I am conducting a “non-GIPS(R)” verification this week for a client who uses “rep” (representative) account performance for marketing purposes. This particular firm is not easily able to comply with GIPS (Global Investment Performance Standards) today, and so this seems to be a reasonable alternative.
Last week we held a meeting with the Universal Advisor Performance Standards (UAPS) board, to continue our review of the draft. We briefly discussed the various approaches to create historical performance for marketing.
These events caused me to think that perhaps we should develop a rating scale, that ranks the various approaches, from “best practice” to “not best practice” (would we call the worst of these “worst practice”?). The following graphic represents my current thinking:
Perhaps we should have numeric designations for these, too.
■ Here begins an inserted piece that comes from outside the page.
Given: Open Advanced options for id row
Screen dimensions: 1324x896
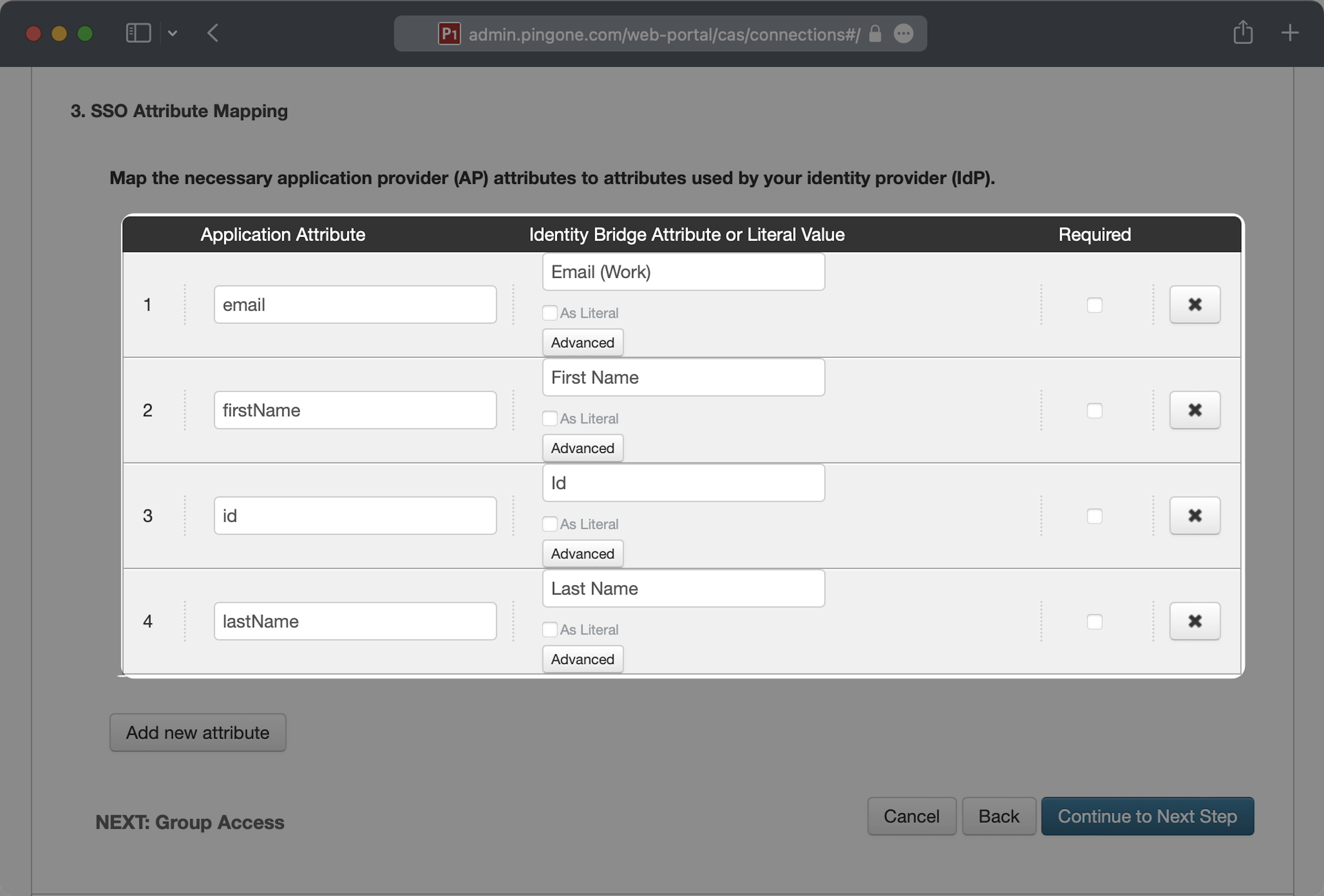Looking at the screenshot, I should 582,553.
I’d give composite returns that are derived using equal-weighting a ten (or maybe it should be a 9.9). Note that asset-weighted has three options; and these should get individual ranks. Perhaps 9.5 when beginning value plus weighted cash flows is used, 9.3 when beginning value, and 9.1 (or perhad 8.9?) when the aggregate method is used.
As an aside, I’ve addressed the asset-weighting issue in the past, and my basic question would be what value is it to an investor to see an asset-weighted composite return if they are not aware that the result may be skewed by one or two very large accounts? As for the aggregate method, I stand on my earlier position that this return fails to meet the definition of a composite return and can present nonsensical results.